Posted: Fri May 20, 2005 5:49 pm
by jkj2001
We have a question regarding European character sets in texis. These aren't unicode characters we're referring to, but rather single-byte/ascii values.

Right now we index one of our fields using this statement:

tsql -q "set keepnoise='on';set delexp=0;set addexp='\punct{1,5}';set addexp='\a
lnum{1,99}';set addexp='>>\alpha{1,50},=\alpha{1,50}';create metamorph inverted
index myindex on mytable(FIELD01);"

When we load a record into the table with foreign characters (eg Confédération), and reindex as above, we're unable to search for that term and retrieve hits.

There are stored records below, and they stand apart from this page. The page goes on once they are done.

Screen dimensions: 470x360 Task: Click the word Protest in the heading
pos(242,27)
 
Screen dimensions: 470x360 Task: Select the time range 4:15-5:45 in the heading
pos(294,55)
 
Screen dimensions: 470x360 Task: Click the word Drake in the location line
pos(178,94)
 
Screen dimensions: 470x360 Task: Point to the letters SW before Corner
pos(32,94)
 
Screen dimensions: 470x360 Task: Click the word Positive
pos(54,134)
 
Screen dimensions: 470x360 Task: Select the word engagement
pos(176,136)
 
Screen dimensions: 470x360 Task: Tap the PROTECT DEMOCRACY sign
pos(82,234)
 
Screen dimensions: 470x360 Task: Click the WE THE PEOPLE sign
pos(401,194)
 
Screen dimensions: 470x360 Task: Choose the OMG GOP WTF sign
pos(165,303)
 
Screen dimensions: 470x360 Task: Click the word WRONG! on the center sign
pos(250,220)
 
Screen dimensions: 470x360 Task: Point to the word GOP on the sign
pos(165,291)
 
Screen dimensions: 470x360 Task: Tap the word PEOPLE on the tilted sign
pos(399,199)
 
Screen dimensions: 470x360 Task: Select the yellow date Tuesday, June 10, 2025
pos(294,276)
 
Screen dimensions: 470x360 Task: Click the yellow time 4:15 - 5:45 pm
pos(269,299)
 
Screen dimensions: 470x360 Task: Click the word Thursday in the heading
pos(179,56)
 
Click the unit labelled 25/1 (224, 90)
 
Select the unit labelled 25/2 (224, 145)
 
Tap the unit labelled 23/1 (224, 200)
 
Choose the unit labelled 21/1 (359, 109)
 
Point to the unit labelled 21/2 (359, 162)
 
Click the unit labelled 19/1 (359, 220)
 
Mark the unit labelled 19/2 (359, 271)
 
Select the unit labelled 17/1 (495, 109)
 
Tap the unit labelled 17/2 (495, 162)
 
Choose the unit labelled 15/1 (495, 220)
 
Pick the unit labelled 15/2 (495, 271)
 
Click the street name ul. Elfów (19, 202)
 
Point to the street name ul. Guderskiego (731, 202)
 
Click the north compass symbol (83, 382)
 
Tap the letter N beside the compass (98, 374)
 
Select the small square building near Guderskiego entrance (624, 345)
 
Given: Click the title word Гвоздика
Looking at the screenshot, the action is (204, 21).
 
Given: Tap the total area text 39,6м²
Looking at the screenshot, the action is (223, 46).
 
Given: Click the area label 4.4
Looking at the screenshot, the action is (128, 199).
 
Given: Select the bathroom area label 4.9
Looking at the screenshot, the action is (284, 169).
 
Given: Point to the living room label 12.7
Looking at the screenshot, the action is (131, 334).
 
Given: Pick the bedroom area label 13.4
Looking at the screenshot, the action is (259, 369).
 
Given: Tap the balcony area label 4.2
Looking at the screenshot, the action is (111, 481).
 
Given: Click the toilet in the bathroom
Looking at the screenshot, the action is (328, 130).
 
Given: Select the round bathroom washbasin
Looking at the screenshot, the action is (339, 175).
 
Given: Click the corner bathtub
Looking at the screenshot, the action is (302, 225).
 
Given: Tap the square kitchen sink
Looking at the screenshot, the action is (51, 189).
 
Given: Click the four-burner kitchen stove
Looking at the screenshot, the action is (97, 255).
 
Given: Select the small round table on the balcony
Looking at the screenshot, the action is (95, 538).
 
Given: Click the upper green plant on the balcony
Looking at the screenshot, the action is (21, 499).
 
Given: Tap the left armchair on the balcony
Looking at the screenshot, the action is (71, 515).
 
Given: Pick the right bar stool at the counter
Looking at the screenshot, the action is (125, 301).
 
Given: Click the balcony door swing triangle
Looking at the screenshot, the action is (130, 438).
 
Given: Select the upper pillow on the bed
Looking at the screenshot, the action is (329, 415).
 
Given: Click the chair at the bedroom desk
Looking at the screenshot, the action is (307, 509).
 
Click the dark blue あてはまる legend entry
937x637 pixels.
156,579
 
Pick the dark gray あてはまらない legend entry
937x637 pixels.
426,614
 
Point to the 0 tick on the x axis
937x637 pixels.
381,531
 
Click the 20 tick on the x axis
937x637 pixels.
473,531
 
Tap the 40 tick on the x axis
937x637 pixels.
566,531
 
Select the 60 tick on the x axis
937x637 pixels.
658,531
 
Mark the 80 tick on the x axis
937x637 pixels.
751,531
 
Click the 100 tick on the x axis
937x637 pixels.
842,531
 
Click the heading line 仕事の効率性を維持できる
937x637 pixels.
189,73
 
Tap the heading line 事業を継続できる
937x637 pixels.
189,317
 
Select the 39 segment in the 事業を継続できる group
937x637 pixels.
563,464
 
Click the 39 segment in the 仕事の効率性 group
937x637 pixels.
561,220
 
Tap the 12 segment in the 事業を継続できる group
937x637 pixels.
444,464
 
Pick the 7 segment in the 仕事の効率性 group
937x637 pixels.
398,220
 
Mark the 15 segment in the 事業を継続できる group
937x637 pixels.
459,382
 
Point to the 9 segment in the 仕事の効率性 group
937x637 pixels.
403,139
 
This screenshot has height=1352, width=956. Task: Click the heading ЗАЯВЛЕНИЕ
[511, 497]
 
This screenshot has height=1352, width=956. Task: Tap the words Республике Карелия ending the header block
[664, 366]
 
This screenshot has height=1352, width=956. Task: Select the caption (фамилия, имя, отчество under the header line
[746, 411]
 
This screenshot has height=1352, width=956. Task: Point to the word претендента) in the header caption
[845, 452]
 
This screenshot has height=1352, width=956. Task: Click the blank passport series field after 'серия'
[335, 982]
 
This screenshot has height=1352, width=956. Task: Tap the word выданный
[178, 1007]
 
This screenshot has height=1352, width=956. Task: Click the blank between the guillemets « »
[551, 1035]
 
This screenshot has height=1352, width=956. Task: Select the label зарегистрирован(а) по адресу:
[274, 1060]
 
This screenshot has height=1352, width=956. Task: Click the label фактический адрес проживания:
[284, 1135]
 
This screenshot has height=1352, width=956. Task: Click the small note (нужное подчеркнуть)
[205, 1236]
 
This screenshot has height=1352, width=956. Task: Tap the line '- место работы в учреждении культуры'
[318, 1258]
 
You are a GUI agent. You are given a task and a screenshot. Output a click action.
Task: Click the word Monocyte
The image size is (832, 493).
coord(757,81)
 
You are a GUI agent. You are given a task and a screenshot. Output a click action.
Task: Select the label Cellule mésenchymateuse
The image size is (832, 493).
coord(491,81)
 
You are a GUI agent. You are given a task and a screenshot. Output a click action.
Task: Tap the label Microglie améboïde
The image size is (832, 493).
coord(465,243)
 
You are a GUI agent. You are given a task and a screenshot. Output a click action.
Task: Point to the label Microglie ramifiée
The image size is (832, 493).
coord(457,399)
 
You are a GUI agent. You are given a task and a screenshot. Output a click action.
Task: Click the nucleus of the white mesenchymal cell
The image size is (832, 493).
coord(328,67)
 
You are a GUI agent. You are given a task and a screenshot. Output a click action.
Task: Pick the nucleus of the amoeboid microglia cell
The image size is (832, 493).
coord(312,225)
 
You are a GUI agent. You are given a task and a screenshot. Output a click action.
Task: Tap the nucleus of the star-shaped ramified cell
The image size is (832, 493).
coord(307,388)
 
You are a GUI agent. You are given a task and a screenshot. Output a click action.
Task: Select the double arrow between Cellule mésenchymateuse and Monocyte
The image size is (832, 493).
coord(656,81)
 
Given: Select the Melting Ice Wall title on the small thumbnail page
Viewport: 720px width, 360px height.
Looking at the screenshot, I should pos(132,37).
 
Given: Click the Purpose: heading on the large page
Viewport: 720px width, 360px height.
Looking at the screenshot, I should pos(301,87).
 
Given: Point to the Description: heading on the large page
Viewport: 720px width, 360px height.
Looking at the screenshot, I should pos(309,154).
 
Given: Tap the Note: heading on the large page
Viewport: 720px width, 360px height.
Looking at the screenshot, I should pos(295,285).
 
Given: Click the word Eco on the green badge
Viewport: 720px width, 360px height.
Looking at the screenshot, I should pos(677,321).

However, if French text is pasted into our web browser interface and saved to the table, the text is searchable afterward.

Our search term in both instances reads "select * from mytable where FIELD01 like 'Confédération'"

Would you have any theories as to why the text is searchable in the latter instance but not the former? I realize we're a bit thin on the details here so feel free to ask for more info. We're using version 4.04.1067366033. Thanks!

non-english characters in texis

Posted: Fri May 20, 2005 10:36 pm
by John
It is probably the difference between indexed and unindexed search.

When creating the index you should include the high-bit characters. One simple method would be instead of \alnum use [\alnum\x80-\xff] in the addexps.